◆ DATA RECORDS ◆
*** Begin section ***

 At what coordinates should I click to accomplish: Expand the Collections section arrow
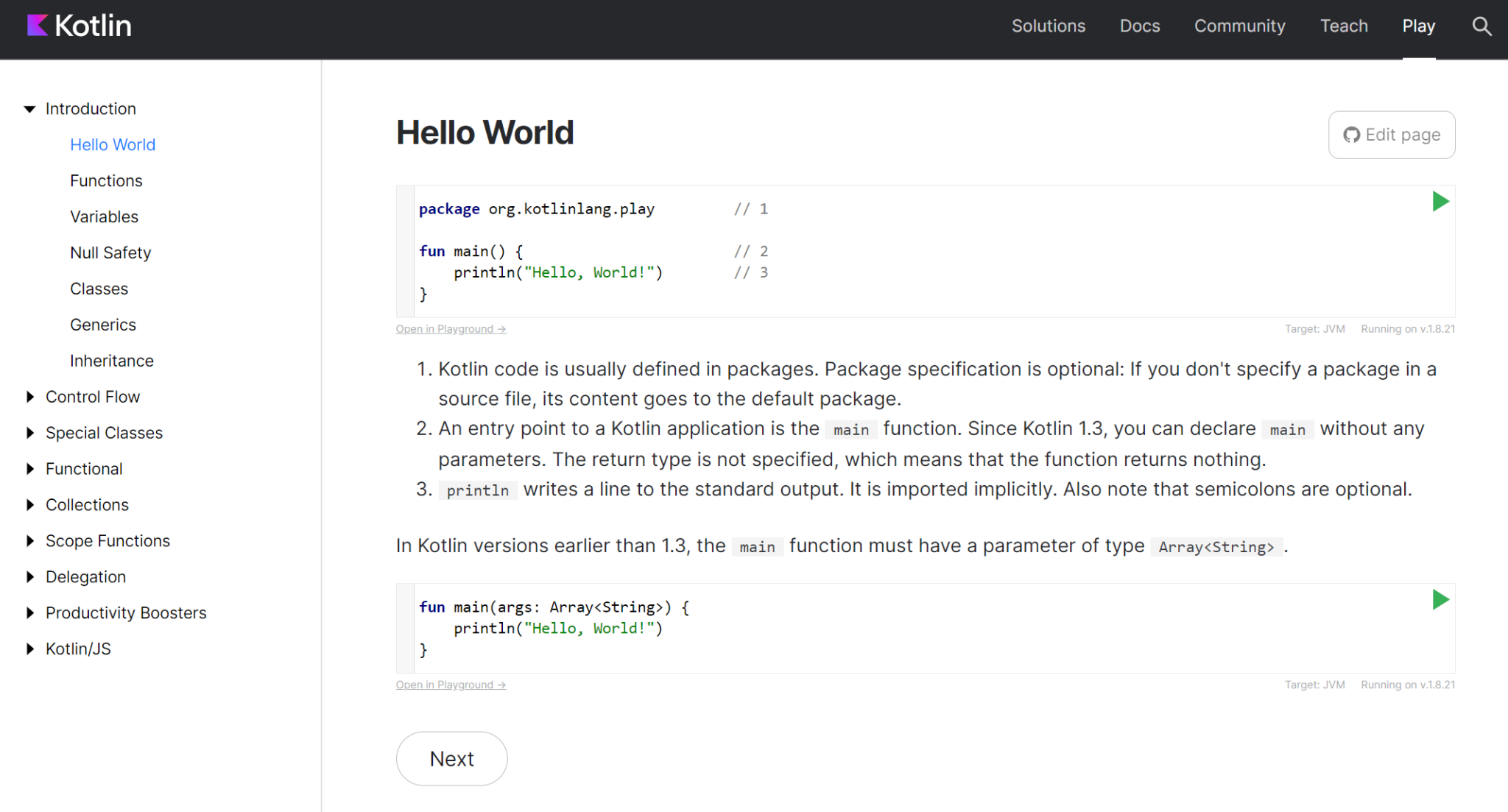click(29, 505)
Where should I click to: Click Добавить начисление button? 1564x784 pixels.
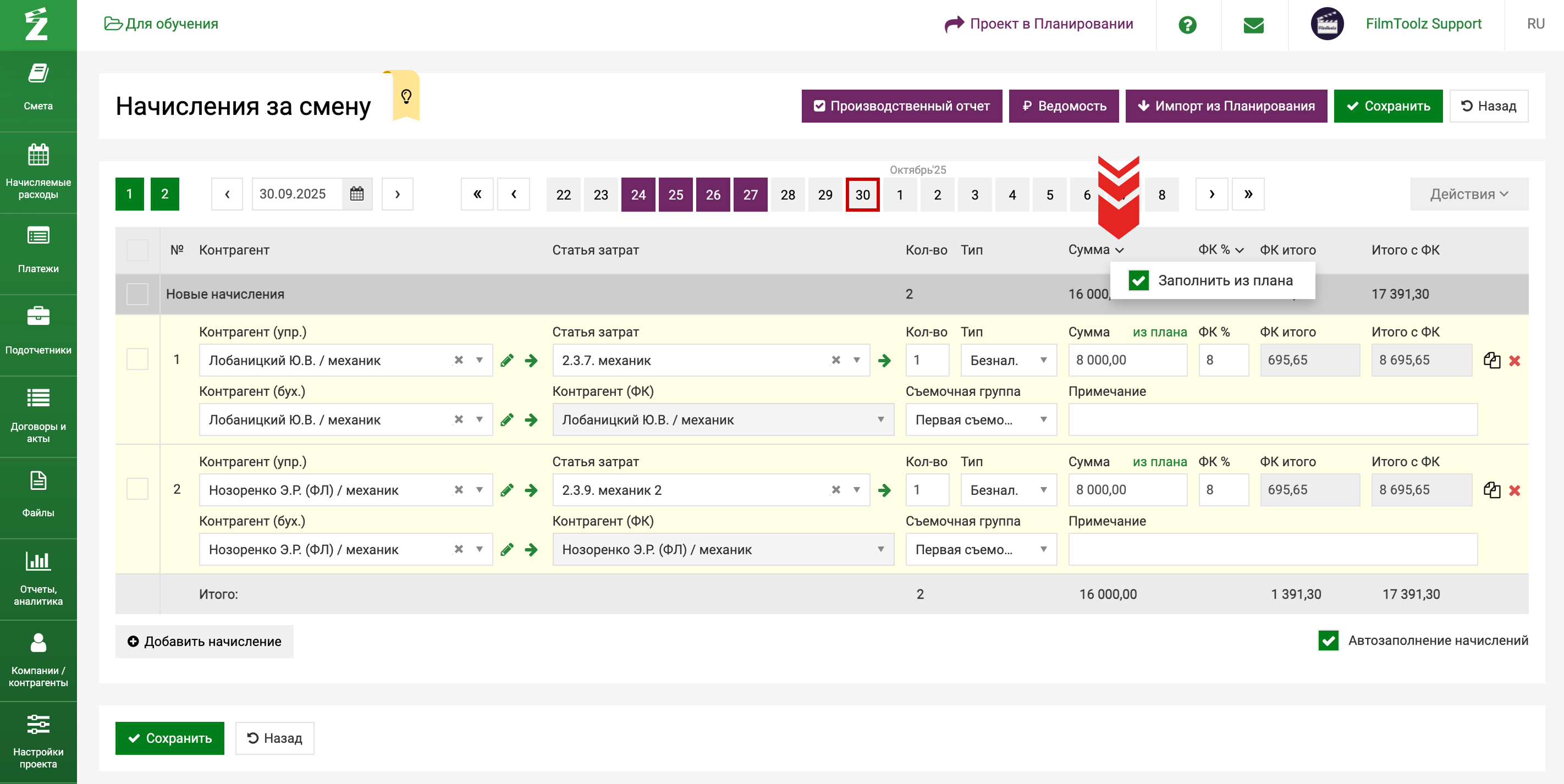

*** End section ***
*** Begin section ***

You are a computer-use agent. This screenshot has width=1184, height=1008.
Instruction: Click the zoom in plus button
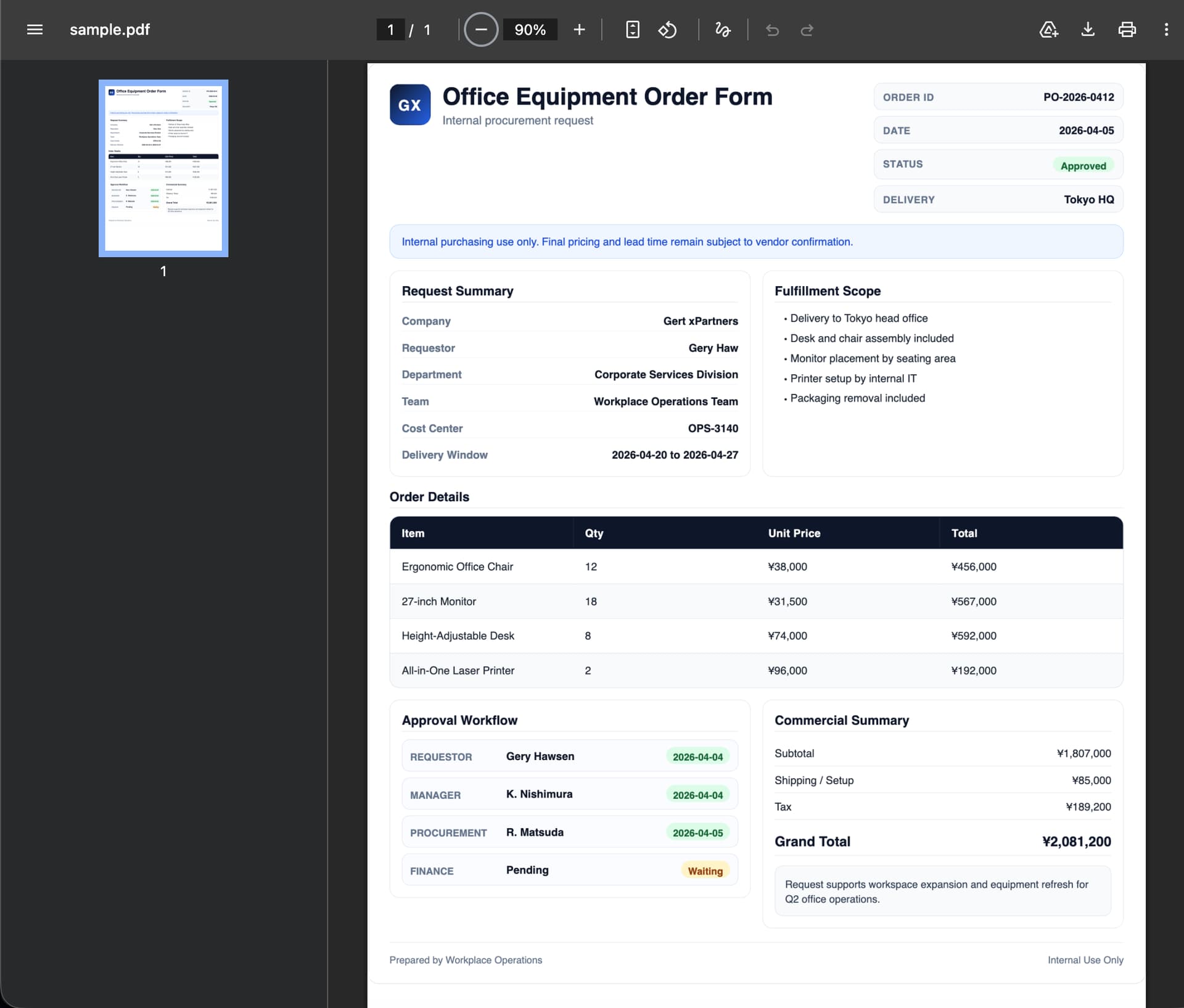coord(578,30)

*** End section ***

◆ ABOUT THIS EXERCISE ◆
The response must repeat exactly the lines above from the one with "At what coordinates" through the one with "Where should I", including both, and must contain no pictures and no other text.

◆ SOLUTION TO THIS TASK ◆
 At what coordinates should I click to accomplish: Expand the Collections section arrow
click(29, 505)
Where should I click to: Click Добавить начисление button? 1564x784 pixels.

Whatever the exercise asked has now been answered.